Cette décision fait suite à un constat clair de la part de Manaouda Malachie: Une pratique lucrative a envahit la majorité des hôpitaux publics camerounais, à savoir la mise en place de parkings payants. Si les hôpitaux publics relèvent encore de l’État, c’est pour éviter que l’administration sanitaire détourne son espace, pour en faire une pratique qui relève des fois du domaine privé, et que dans certains cas précis, l’encadrement juridique de l’activité des parkings ne soit pas compromis. La lettre circulaire s’adresse aux directeurs généraux des hôpitaux de 1ère catégorie, aux directeurs des hôpitaux centraux 2ème et 3ème catégorie, les directeurs des hôpitaux de districts, les chefs des centres médicaux d’arrondissement entre autres.
“ Mon attention a été maintes fois été appelée pour le déplorer, la prolifération de la mise en place d’un système de parkings payants dans les formations sanitaires publiques dont vous avez la charge parfois confiés à des particuliers. Cette situation inédite, pour le moins curieuse en déphasage avec les missions assignées aux hôpitaux publics, est de nature à écorner durablement l’image de marque du service public hospitalier auprès des patients et des usagers dans un contexte marqué par le principe d’égal accès à l’offre de soins, ainsi que de l’humanisation de l’environnement sanitaire. À cet égard, je vous demande de prendre toutes les dispositions urgentes et utiles, afin de mettre un terme à cette pratique mercantiliste au détriment des patients et de leurs accompagnateurs. J’attache du prix au respect scrupuleux de la présente mesure prescrite où j’invite l’Inspecteur Général des Services Administratifs, le Directeur de l’organisation des Soins et de la Technologie Sanitaire et les Délégués Régionaux, chacun en ce qui le concerne, afin d’assurer le suivi de sa stricte application ” lit-on dans la lettre circulaire officielle.
Bien au-delà du stationnement, la décision s’inscrit dans le débat sur l’accessibilité financière des soins au Cameroun. Dans un système où les dépenses directes des ménages demeurent élevées, toute charge additionnelle, même périphérique, peut constituer un frein à la fréquentation des structures publiques.

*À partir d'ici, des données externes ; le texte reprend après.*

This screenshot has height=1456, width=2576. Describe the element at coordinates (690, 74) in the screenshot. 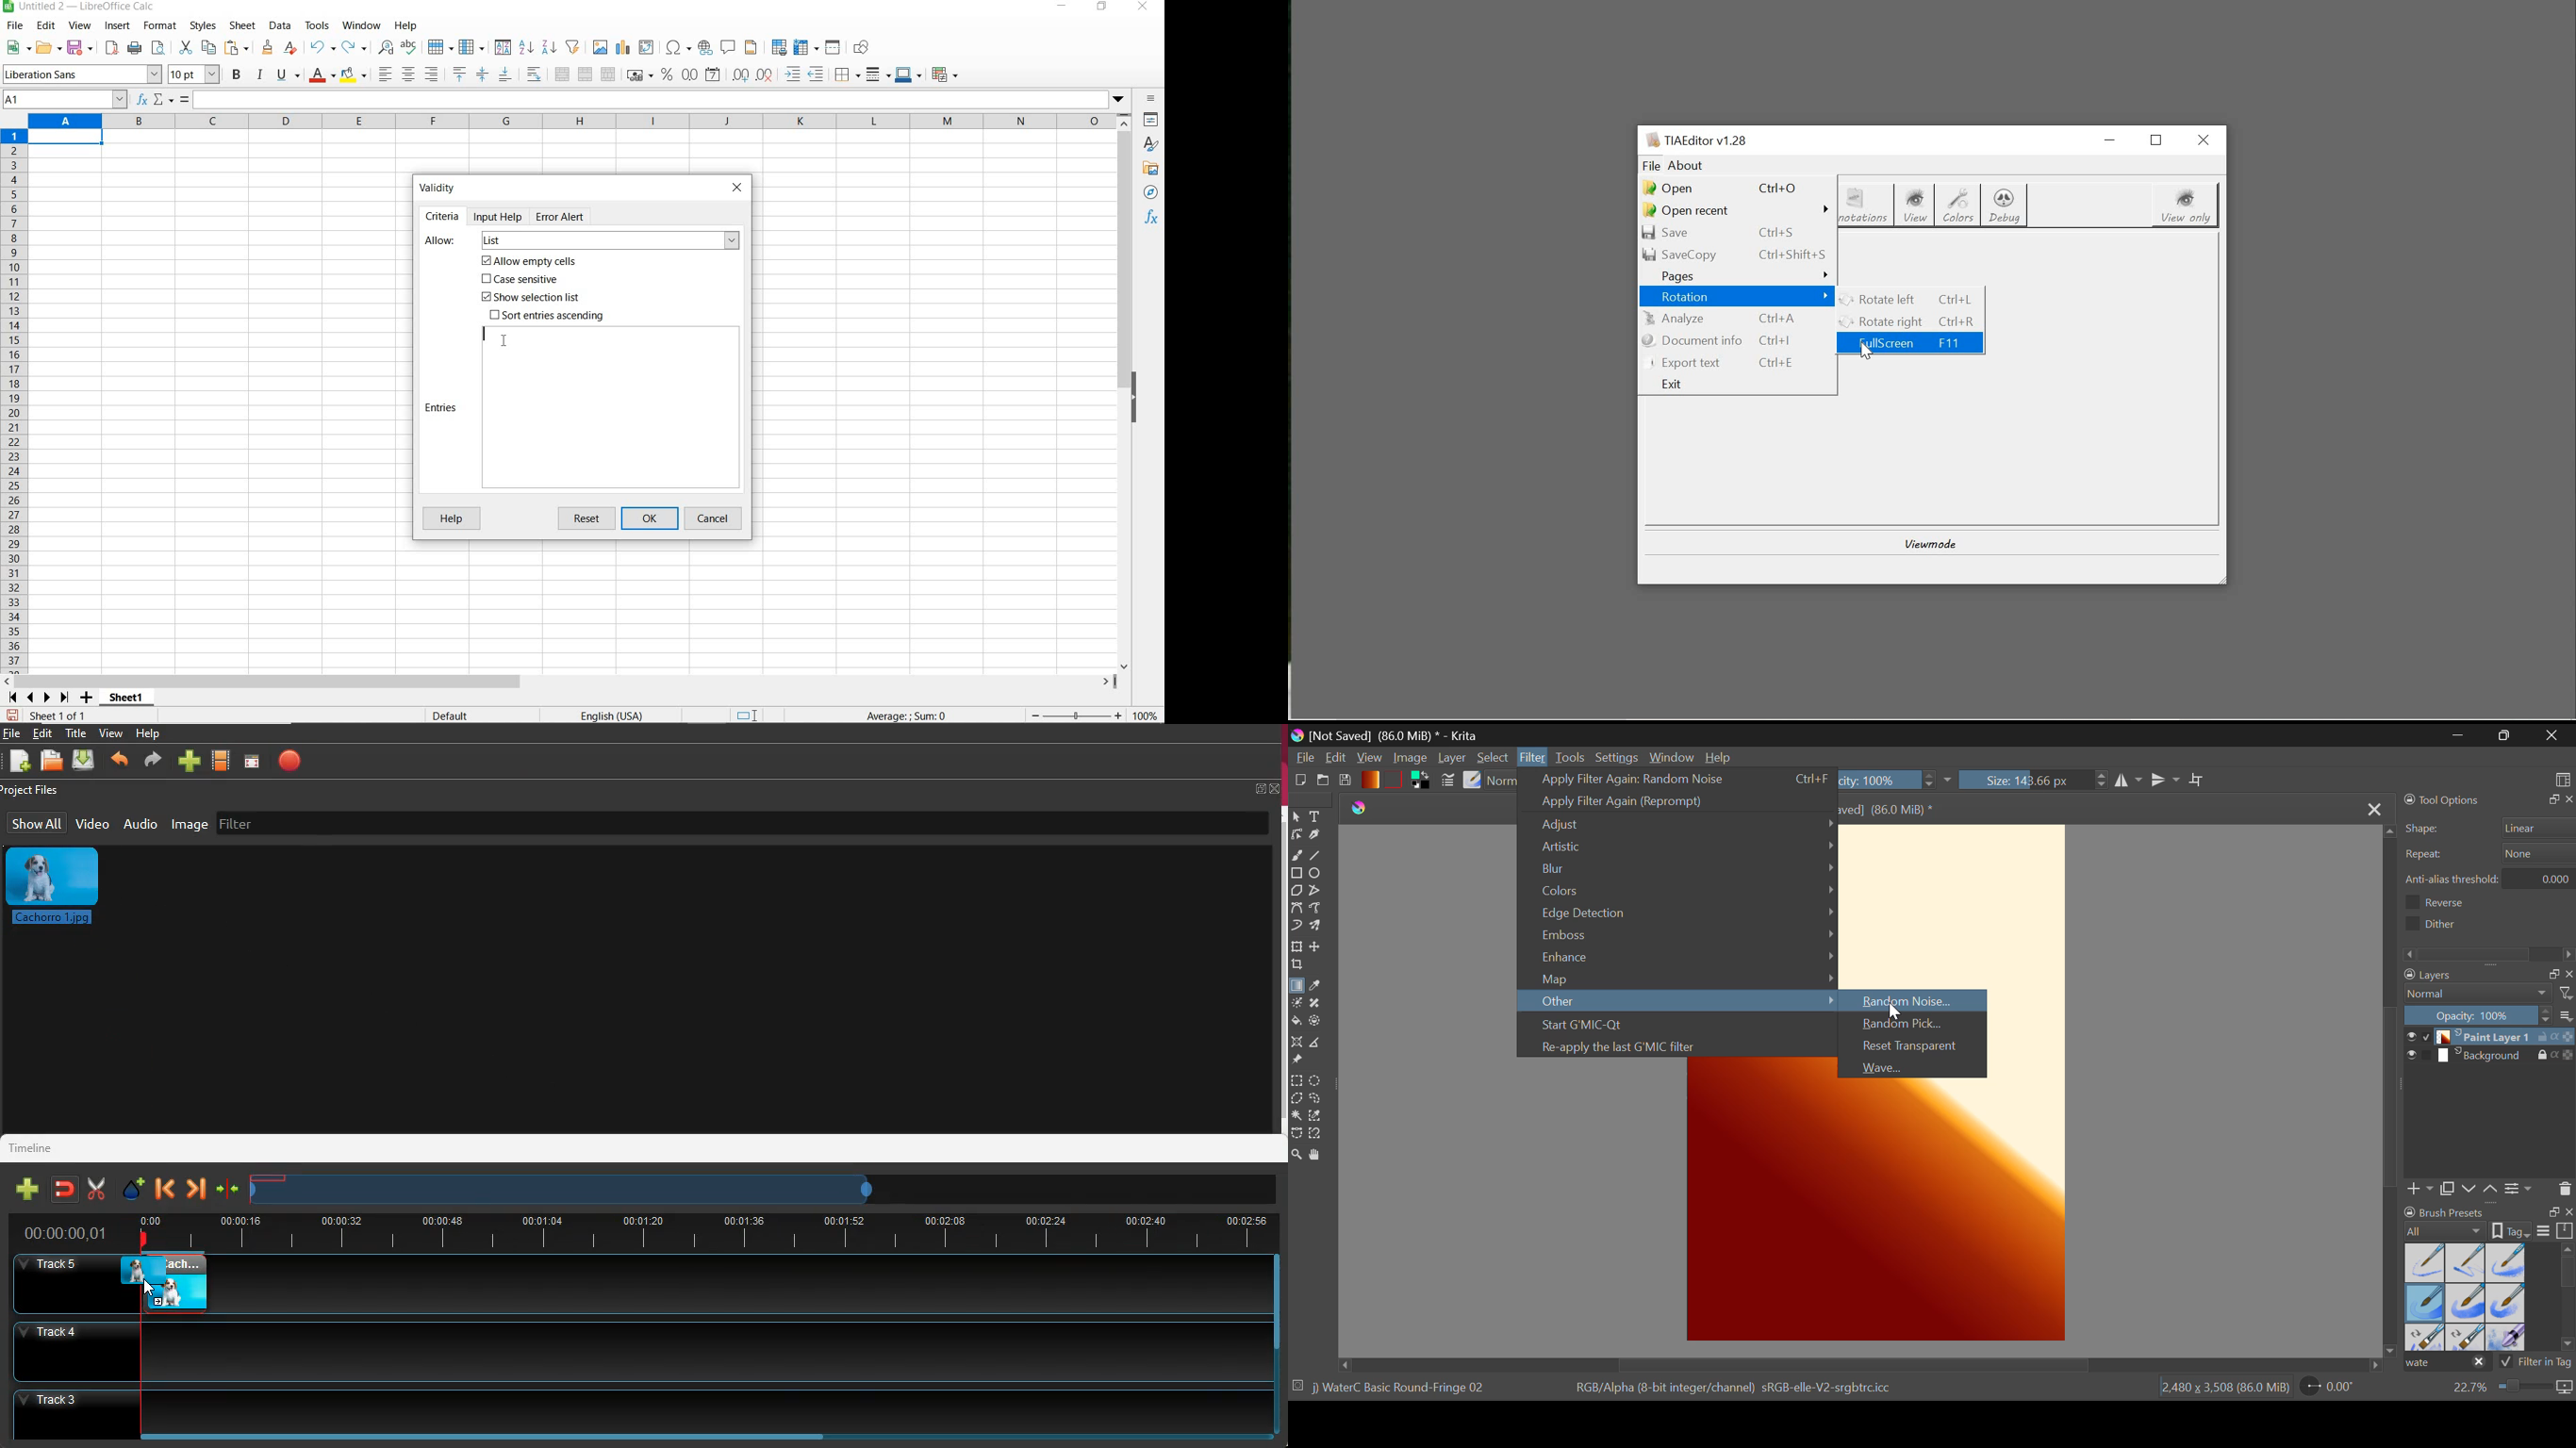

Instaurés en 2006 pour la première fois au Cameroun, et en particulier dans la ville de Yaoundé, les parkings publics payants sont un nouvel outil de régulation des pratiques urbaines. Matérialisés dans la plupart des cas sur la chaussée, parfois sur les trottoirs, ou à cheval entre le trottoir et la chaussée, les parkings publics urbains sont utilisés uniquement pour le stationnement des véhicules. Encadrés dans des villes par les Communautés urbaines et les communes, cette pratique de parkings payants s’est déportée sur des lieux insolites. C’est ce détournement d’usage, que le Ministre de la santé publique déplore, et instruit l’interdiction au sein des hôpitaux publics. La fin des parkings payants pourrait toutefois imposer des ajustements de gestion, notamment en matière de sécurité et d’organisation des espaces de stationnement dans les établissements sanitaires nationaux.